> **WORK REQUIRED**:
Return every record verbatim, omitting all pictures.

> **PROVIDED ENTRIES**:

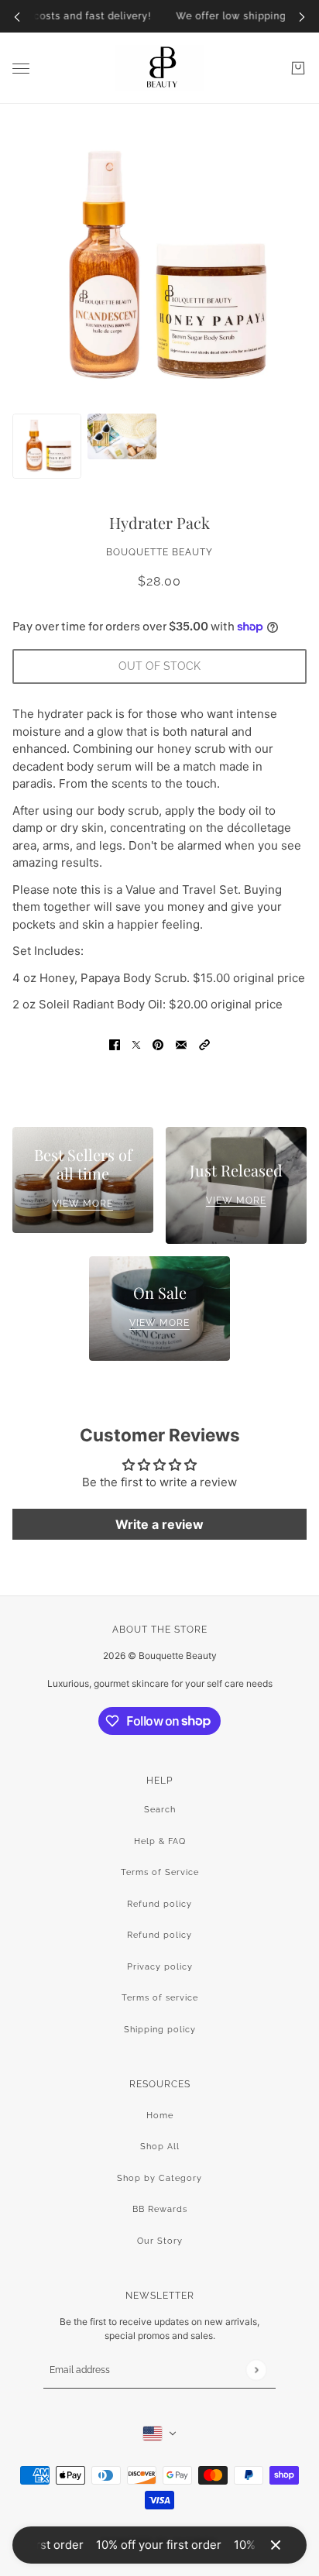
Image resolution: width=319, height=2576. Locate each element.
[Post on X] (136, 1044)
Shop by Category (159, 2178)
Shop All (160, 2147)
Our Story (160, 2241)
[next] (302, 17)
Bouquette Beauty (159, 552)
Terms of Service (160, 1872)
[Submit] (255, 2369)
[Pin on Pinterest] (158, 1044)
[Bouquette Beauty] (159, 68)
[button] (204, 1044)
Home (159, 2116)
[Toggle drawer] (20, 69)
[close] (275, 2545)
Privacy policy (160, 1967)
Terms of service (160, 1998)
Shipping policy (160, 2030)
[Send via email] (181, 1044)
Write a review (159, 1524)
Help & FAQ (160, 1841)
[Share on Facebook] (114, 1044)
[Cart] (298, 68)
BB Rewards (159, 2209)
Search (160, 1810)
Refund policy (159, 1904)
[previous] (17, 17)
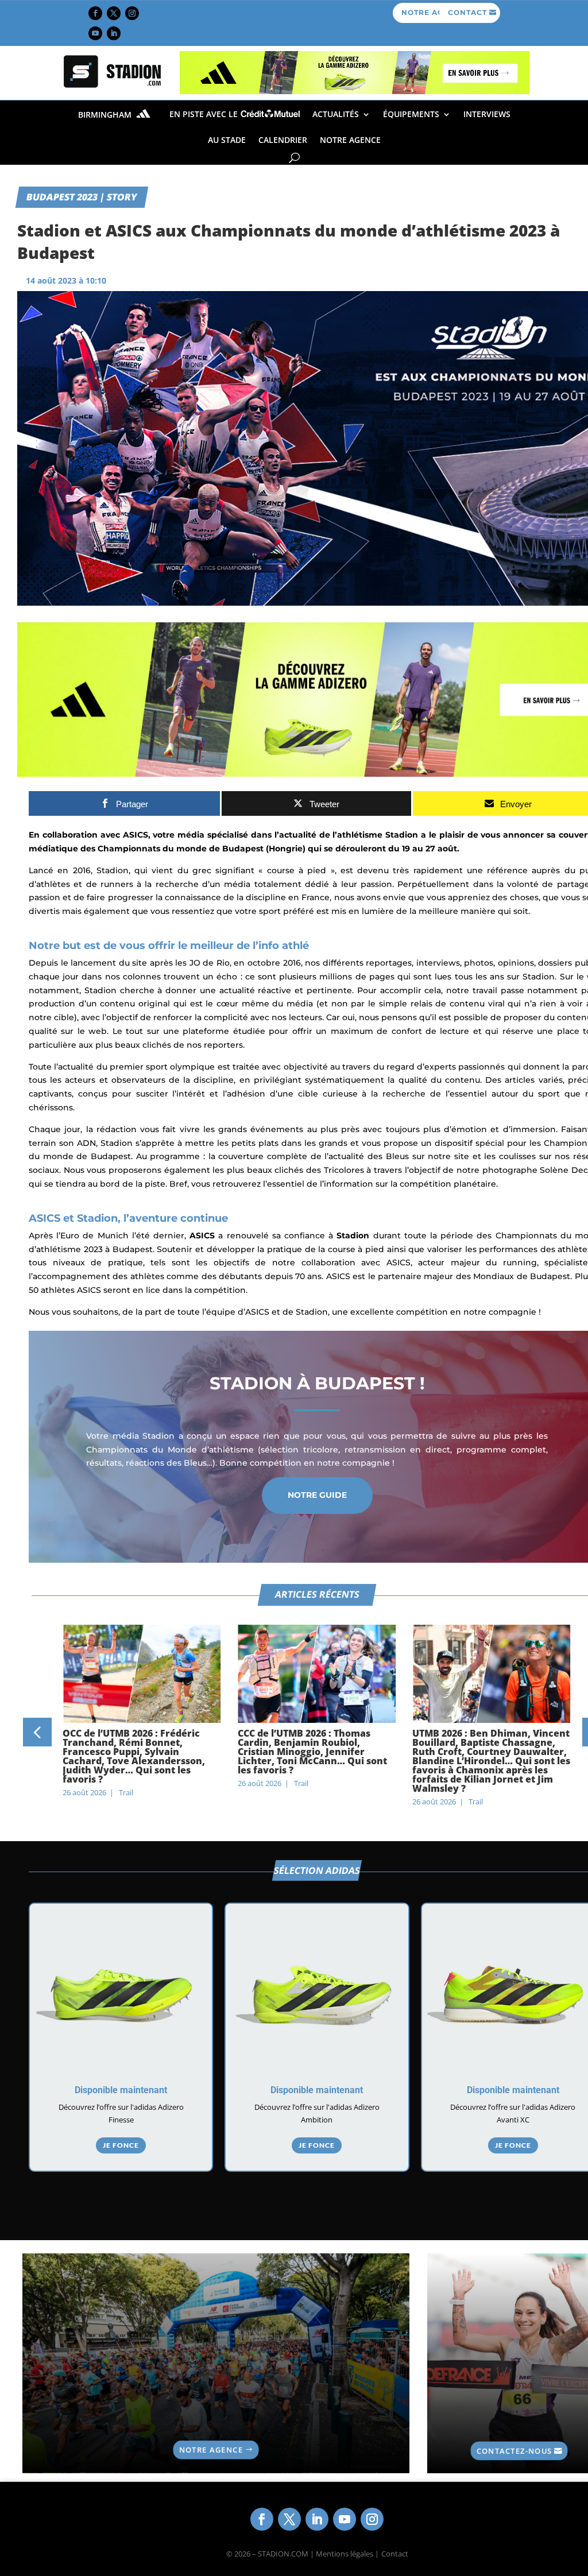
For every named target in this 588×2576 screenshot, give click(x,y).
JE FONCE (121, 2145)
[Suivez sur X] (114, 13)
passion (44, 897)
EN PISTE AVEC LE (204, 114)
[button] (37, 1732)
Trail (126, 1792)
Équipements (411, 114)
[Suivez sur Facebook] (95, 13)
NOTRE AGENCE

> **ANSWER BOX**:
Image resolution: width=319, height=2576. Locate each element.
[Post on X] (136, 1044)
Shop by Category (159, 2178)
Shop All (160, 2147)
Our Story (160, 2241)
[next] (302, 17)
Bouquette Beauty (159, 552)
Terms of Service (160, 1872)
[Submit] (255, 2369)
[Pin on Pinterest] (158, 1044)
[Bouquette Beauty] (159, 68)
[button] (204, 1044)
Home (159, 2116)
[Toggle drawer] (20, 69)
[close] (275, 2545)
Privacy policy (160, 1967)
Terms of service (160, 1998)
Shipping policy (160, 2030)
[Send via email] (181, 1044)
Write a review (159, 1524)
Help & FAQ (160, 1841)
[Share on Facebook] (114, 1044)
[Cart] (298, 68)
BB Rewards (159, 2209)
Search (160, 1810)
Refund policy (159, 1904)
[previous] (17, 17)
For every named target in this 588×2576 screenshot, give click(x,y).
JE FONCE (121, 2145)
[Suivez sur X] (114, 13)
passion (44, 897)
EN PISTE AVEC LE (204, 114)
[button] (37, 1732)
Trail (126, 1792)
Équipements (411, 114)
[Suivez sur Facebook] (95, 13)
NOTRE AGENCE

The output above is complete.